Closes #54597 from yaooqinn/SPARK-55716.
Authored-by: Kent Yao <[email protected]>
Signed-off-by: Kent Yao <[email protected]>
---
.../execution/command/createDataSourceTables.scala | 50 +++-------------------
.../sql/execution/datasources/DataSource.scala | 7 ++-
.../command/v1/ShowCreateTableSuite.scala | 2 +-
.../thriftserver/SparkMetadataOperationSuite.scala | 6 +--
4 files changed, 14 insertions(+), 51 deletions(-)
diff --git
a/sql/core/src/main/scala/org/apache/spark/sql/execution/command/createDataSourceTables.scala
b/sql/core/src/main/scala/org/apache/spark/sql/execution/command/createDataSourceTables.scala
index 2edac5b0179b..0415a33e2d6d 100644
---
a/sql/core/src/main/scala/org/apache/spark/sql/execution/command/createDataSourceTables.scala
+++
b/sql/core/src/main/scala/org/apache/spark/sql/execution/command/createDataSourceTables.scala
@@ -28,8 +28,9 @@ import
org.apache.spark.sql.classic.ClassicConversions.castToImpl
import org.apache.spark.sql.errors.QueryCompilationErrors
import org.apache.spark.sql.execution.CommandExecutionMode
import org.apache.spark.sql.execution.datasources._
+import org.apache.spark.sql.internal.SQLConf
import org.apache.spark.sql.sources.BaseRelation
-import org.apache.spark.sql.types.{ArrayType, DataType, MapType, StructType}
+import org.apache.spark.sql.types.StructType
import org.apache.spark.util.ArrayImplicits._
/**
@@ -79,7 +80,9 @@ case class CreateDataSourceTableCommand(table: CatalogTable,
ignoreIfExists: Boo
bucketSpec = table.bucketSpec,
options = table.storage.properties ++ pathOption,
// As discussed in SPARK-19583, we don't check if the location is
existed
- catalogTable =
Some(tableWithDefaultOptions)).resolveRelation(checkFilesExist = false)
+ catalogTable = Some(tableWithDefaultOptions))
+ .resolveRelation(checkFilesExist = false,
+ forceNullable =
!sessionState.conf.getConf(SQLConf.FILE_SOURCE_INSERT_ENFORCE_NOT_NULL))
val partitionColumnNames = if (table.schema.nonEmpty) {
table.partitionColumnNames
@@ -107,17 +110,8 @@ case class CreateDataSourceTableCommand(table:
CatalogTable, ignoreIfExists: Boo
table.copy(schema = new StructType(), partitionColumnNames = Nil)
case _ =>
- // Merge nullability from the user-specified schema into the resolved
schema.
- // DataSource.resolveRelation() calls dataSchema.asNullable which
strips NOT NULL
- // constraints.
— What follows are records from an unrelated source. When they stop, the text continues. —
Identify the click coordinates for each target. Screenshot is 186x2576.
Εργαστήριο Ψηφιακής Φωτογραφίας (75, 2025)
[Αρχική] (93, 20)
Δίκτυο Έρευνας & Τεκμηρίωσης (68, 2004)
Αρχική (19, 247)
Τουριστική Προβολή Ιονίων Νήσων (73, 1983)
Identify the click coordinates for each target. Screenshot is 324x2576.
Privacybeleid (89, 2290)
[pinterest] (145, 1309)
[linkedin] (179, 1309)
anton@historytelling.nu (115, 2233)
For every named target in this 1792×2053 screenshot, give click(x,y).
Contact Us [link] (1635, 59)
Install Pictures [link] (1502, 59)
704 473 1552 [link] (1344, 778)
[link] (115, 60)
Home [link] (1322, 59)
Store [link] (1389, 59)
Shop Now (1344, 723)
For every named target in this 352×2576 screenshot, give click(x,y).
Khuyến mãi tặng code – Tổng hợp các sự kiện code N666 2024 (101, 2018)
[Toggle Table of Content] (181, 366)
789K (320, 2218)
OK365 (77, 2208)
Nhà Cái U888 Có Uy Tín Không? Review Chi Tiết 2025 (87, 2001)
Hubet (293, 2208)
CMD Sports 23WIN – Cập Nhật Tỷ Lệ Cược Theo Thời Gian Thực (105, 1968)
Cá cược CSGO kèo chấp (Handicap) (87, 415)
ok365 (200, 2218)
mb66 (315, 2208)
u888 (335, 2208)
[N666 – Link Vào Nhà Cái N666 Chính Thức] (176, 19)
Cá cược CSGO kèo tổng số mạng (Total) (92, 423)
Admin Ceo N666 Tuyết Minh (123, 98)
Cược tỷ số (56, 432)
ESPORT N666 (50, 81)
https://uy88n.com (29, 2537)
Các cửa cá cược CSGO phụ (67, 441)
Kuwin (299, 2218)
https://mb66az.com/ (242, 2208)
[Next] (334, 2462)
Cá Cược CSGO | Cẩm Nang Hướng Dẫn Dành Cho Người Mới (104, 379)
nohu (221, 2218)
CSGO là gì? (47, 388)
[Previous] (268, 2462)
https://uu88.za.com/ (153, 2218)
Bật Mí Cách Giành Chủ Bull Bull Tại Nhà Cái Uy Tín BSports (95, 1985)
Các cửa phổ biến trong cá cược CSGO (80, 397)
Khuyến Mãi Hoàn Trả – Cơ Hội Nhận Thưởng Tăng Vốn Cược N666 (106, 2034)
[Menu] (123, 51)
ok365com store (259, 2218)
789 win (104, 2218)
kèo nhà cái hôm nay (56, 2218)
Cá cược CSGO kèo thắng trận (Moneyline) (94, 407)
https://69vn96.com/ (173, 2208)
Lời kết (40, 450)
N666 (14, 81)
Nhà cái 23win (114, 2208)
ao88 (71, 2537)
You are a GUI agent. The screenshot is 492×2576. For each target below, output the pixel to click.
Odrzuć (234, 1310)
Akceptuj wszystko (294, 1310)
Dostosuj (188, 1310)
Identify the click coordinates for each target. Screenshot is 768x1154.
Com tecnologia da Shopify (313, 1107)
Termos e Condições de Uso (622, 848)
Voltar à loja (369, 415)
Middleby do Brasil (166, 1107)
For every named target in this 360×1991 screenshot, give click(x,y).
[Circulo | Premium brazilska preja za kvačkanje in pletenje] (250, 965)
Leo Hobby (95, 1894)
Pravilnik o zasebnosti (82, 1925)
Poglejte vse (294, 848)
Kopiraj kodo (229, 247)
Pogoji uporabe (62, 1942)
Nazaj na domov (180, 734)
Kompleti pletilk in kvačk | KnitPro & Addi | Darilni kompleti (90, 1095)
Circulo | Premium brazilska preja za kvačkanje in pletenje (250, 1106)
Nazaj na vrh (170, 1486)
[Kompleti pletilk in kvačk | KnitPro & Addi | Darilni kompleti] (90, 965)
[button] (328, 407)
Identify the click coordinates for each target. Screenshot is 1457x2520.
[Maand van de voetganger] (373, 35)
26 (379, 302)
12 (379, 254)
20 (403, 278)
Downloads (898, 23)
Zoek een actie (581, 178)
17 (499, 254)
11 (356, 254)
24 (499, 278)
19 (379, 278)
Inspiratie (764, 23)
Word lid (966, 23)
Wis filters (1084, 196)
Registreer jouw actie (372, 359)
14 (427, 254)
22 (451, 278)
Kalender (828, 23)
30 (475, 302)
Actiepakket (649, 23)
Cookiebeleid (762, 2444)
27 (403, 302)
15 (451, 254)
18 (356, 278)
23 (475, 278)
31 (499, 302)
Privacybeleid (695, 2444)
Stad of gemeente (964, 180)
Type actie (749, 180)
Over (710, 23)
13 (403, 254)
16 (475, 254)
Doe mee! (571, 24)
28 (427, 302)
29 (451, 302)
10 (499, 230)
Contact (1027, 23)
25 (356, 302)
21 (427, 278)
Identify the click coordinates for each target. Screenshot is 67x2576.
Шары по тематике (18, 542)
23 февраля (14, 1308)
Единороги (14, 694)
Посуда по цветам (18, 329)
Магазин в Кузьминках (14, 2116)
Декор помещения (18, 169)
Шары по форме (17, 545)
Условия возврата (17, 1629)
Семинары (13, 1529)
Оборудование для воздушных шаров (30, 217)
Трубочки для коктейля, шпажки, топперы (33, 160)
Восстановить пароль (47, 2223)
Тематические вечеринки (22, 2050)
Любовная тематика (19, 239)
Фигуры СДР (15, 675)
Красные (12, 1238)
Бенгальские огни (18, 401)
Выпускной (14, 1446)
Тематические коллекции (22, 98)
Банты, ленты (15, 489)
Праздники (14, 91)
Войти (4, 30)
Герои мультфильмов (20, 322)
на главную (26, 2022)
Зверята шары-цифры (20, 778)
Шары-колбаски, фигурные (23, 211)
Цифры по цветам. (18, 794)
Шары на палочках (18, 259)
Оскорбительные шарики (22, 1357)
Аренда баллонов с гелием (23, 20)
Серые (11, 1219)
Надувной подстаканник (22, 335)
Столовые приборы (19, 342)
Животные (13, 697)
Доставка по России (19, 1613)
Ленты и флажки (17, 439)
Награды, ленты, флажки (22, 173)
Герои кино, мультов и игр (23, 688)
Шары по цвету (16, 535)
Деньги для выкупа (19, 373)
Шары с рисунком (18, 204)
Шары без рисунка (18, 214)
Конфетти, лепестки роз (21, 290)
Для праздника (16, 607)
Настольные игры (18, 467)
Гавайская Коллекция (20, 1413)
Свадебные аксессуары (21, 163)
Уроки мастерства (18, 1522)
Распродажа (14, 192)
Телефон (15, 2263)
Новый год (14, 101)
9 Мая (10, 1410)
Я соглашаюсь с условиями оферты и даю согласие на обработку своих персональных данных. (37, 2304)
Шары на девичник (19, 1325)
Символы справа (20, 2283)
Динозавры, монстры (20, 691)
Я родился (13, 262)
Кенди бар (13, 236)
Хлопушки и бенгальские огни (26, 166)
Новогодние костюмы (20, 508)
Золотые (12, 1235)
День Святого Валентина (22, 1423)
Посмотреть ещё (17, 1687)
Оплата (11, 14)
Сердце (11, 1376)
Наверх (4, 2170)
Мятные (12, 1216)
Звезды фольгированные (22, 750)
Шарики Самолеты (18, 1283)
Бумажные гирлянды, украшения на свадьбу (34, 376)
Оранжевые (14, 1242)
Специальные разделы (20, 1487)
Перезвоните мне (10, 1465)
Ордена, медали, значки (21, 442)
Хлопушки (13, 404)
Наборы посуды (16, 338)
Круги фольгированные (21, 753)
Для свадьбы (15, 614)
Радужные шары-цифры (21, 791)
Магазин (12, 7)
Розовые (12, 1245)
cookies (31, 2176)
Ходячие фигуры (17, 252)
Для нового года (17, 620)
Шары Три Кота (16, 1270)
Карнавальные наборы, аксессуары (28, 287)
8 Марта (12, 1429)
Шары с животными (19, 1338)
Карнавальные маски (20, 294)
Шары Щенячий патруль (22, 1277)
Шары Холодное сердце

We restore nullability from the original user schema
while keeping
- // the resolved data types (which may include CharVarchar
normalization, metadata, etc.)
- val resolvedSchema = if (table.schema.nonEmpty) {
- restoreNullability(dataSource.schema, table.schema)
- } else {
- dataSource.schema
- }
table.copy(
- schema = resolvedSchema,
+ schema = dataSource.schema,
partitionColumnNames = partitionColumnNames,
// If metastore partition management for file source tables is
enabled, we start off with
// partition provider hive, but no partitions in the metastore. The
user has to call
@@ -132,38 +126,6 @@ case class CreateDataSourceTableCommand(table:
CatalogTable, ignoreIfExists: Boo
Seq.empty[Row]
}
- /**
- * Recursively restores nullability from the original user-specified schema
into
- * the resolved schema. The resolved schema's data types are preserved (they
may
- * contain CharVarchar normalization, metadata, etc.), but nullability flags
- * (top-level and nested) are taken from the original schema.
- */
- private def restoreNullability(resolved: StructType, original: StructType):
StructType = {
- val originalFields = original.fields.map(f => f.name -> f).toMap
- StructType(resolved.fields.map { resolvedField =>
- originalFields.get(resolvedField.name) match {
- case Some(origField) =>
- resolvedField.copy(
- nullable = origField.nullable,
- dataType = restoreDataTypeNullability(resolvedField.dataType,
origField.dataType))
- case None => resolvedField
- }
- })
- }
-
- private def restoreDataTypeNullability(resolved: DataType, original:
DataType): DataType = {
- (resolved, original) match {
- case (r: StructType, o: StructType) => restoreNullability(r, o)
- case (ArrayType(rElem, _), ArrayType(oElem, oNull)) =>
- ArrayType(restoreDataTypeNullability(rElem, oElem), oNull)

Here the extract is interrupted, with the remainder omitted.